Still, they are moving ahead with getting a live music permit in case the pandemic subsides and public health officials give the OK for bars and similar businesses to resume at least somewhat normal operations later this year. Stein said the health of their customers and employees is a top priority, so if need be they will just sell cans to customers waiting outside the door this summer.

Whether it takes a few months or a year for Fogtown to fully open the new venue, Stein said they are confident that it will be a good addition to the brewery’s operations.

“The pathology of any small-business owner is optimism,” Stein said. “It’s important to plan for the future and to be optimistic.”

The brewer said that by opening a tasting room adjacent to the theater entrance, his business and the theater will complement one another. He said the board of directors at the theater, which owns the former cafe space, offered lease terms that were affordable and relatively low-risk because they wanted a year-round, community-minded tenant next to the theater’s entrance.

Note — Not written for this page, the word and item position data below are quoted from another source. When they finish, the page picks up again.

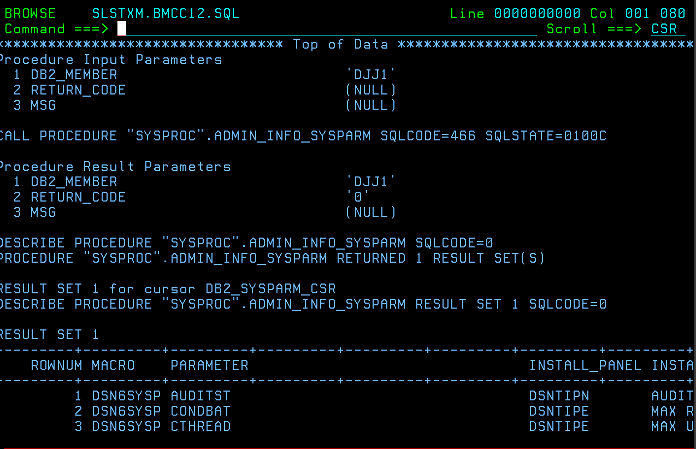Viewport: 696px width, 449px height.
Task: Click the ROWNUM column header
Action: [56, 365]
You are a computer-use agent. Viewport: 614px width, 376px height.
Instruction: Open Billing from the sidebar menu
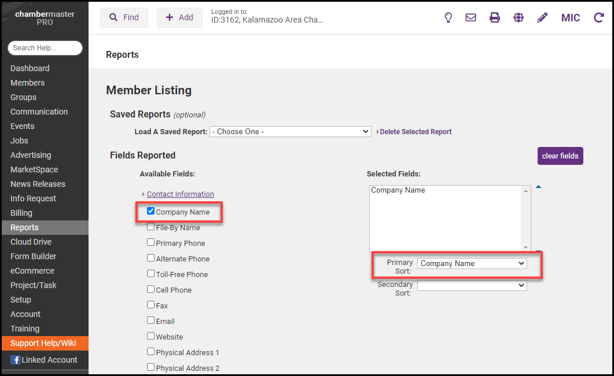21,213
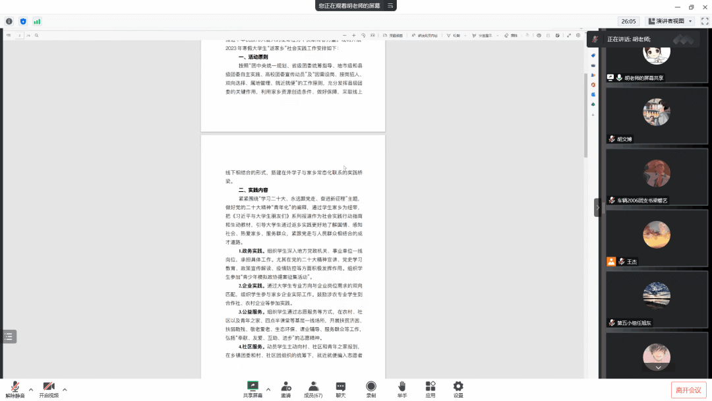Unmute microphone with 解除静音

coord(15,388)
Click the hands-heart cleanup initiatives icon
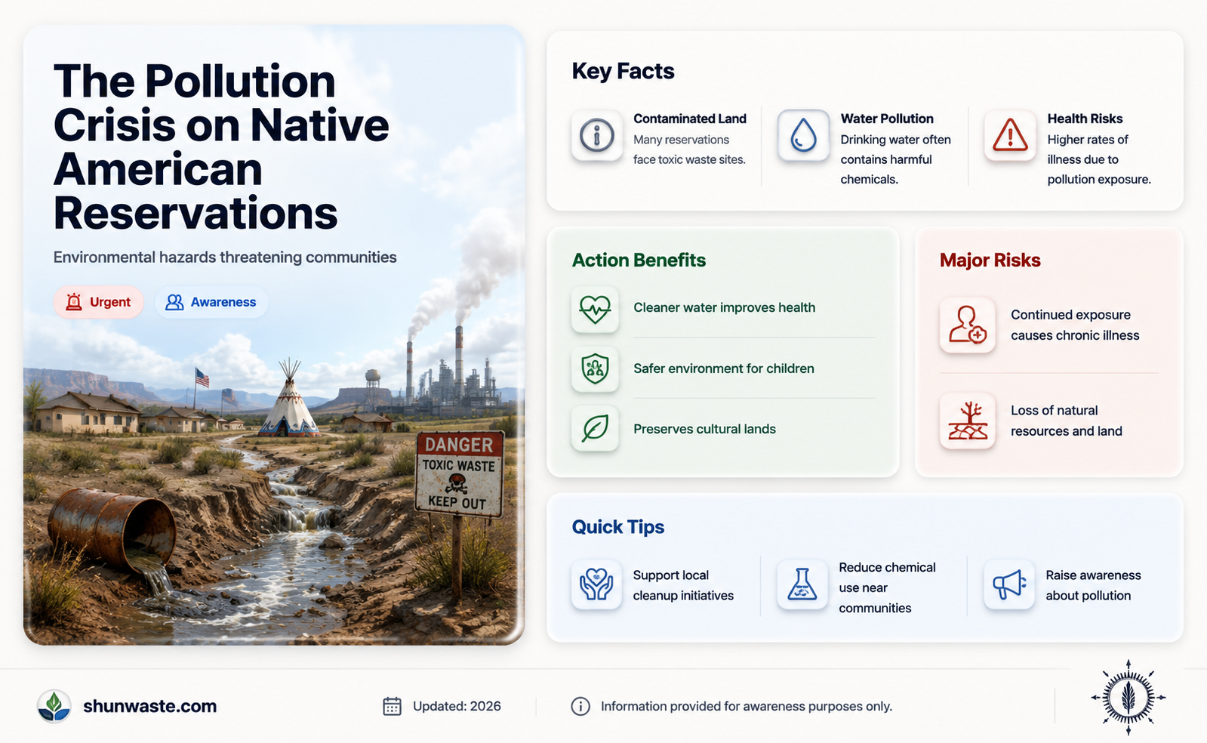 (596, 584)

“They’ve made it a little more accessible to us,” Stein said, without going into specifics about the agreement. “They could have rented it out to someone who would [pay more but] be open six months a year.”

Fogtown will not brew any beer in Bar Harbor — all production will remain at its Pine Street location in downtown Ellsworth. Fogtown wants to have an active role in community events, as it does in Ellsworth, by hosting groups and helping to promote local musicians and artists, much as the Lompoc Cafe on Rodick Street has done over the years.

It also hopes to complement Atlantic Brewing Co., a longtime brewery In Bar Harbor that has a small-batch brewery and tasting room a few doors away.

Stein said that the business plans to work cooperatively with the Criterion by perhaps partnering on certain events and by scheduling entertainment that fits thematically with, but does not compete against, events happening at the theater.

It should help that a good portion of the brewery’s existing customer base is on MDI, he said. Fogtown is hoping to build on that to both strengthen its bottom line and the year-round community on MDI, which has had to contend with high housing costs that have contributed to a declining year-round population.

“People do want to support local businesses, and we need access to more people,” Stein said, adding that selling kegs to local bars and having customers come in to enjoy a pint at its own tasting rooms is critical to the long-term success of the brewery.

“We have to bank on some return to normalcy,” he said.